Das Himmelbett im Hotel! Richtig, genau, jetzt fiel es ihr wieder ein, sie hatte mit David diesen Termin…

David? Irgendwas stimmte da nicht. Richard! Richard von Brahmberg! ‚Oh mein Gott!’ Lisa setzte sich ruckartig auf, beeilte sich dann aber, sich einfach wieder still hinzulegen, da ihr Kopf zu zerspringen drohte.

Jetzt fiel ihr alles wieder ein. Richard hatte sie gezwungen das Kleid von Kerima anzuziehen und dann war der Termin ausgefallen und sie hatten zusammen gegessen. Der Wein!

‚Oh bitte, bitte, was ist dann passiert? Bitte kein Black out’ flehte Lisa still. Aber so sehr sie sich auch bemühte, der Abend endete für sie irgendwo zwischen Hauptspeise und Dessert.

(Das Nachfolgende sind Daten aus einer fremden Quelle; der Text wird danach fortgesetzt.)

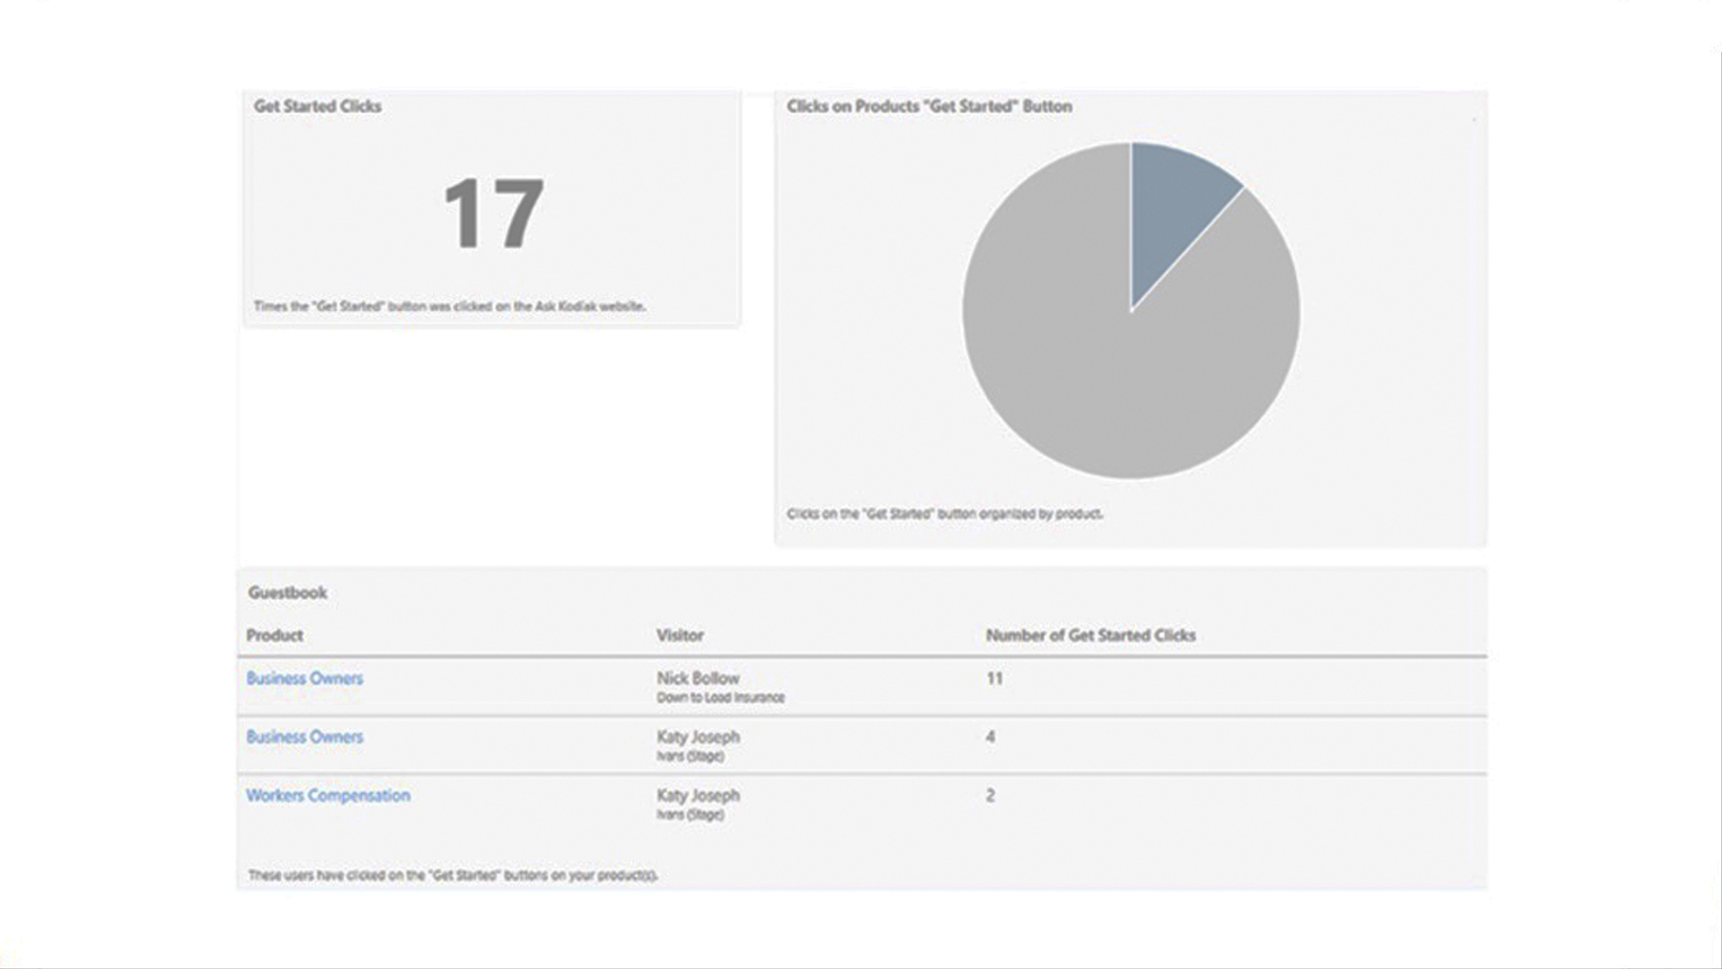1722x969 pixels.
Task: Click the 2 clicks count cell
Action: click(x=990, y=795)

‚Also wie bin ich ins Bett gekommen? Richard wird doch wohl nicht…?’ plötzliche Panik überkam Lisa. Das Kleid! Wo war das wunderschöne Kleid? Vorsichtig lugte sie unter die Bettdecke und betrachtete sich. BH, Slip, Strumpfgürtel und verrutschte Spitzenstrümpfe.

„Ok, bitte lieber Gott, lass mich tot sein oder mach’ dass ich aufwache und das alles nur ein schlechter Traum ist!“ flüsterte Lisa entsetzt. Hatte Richard sie ins Bett gebracht und ihr das Kleid ausgezogen? Sie lugte vorsichtig unter der Bettdecke vor und suchte ihre Brille. Nirgends. Verdammt. Sie musste doch dringend nach dem Kleid suchen. Dann musste es eben so gehen. Lisa konzentrierte sich und fokussierte den Schrank. Tatsächlich! Da hing das Kleid sorgfältig auf dem Bügel, die Schuhe die sie dazu getragen hatte, standen exakt darunter, genau wie daneben ihr graues Kostüm und ihre eigenen Schuhe.

Lisa ließ sich wieder zurück ins Kopfkissen sinken. Also doch…

‚Nie wieder verlasse ich diesen Raum! Nie wieder!’ schwor sie sich.

Sie grübelte noch ein bisschen nach, ob sie sich noch an etwas anderes erinnern konnte. Sie erinnerte sich, dass sie mehrmals aufgewacht war und sich irgendwann übergeben musste.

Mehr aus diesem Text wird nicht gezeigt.